==== Records for this task

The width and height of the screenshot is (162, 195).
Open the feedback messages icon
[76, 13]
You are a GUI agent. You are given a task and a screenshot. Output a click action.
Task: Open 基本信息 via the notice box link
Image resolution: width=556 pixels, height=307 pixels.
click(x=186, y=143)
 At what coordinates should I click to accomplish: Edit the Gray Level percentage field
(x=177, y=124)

========

§ Your goal
Counting only lines that contain the word "screenshot", give the number found in the data, and nothing else.

§ Exercise answer
2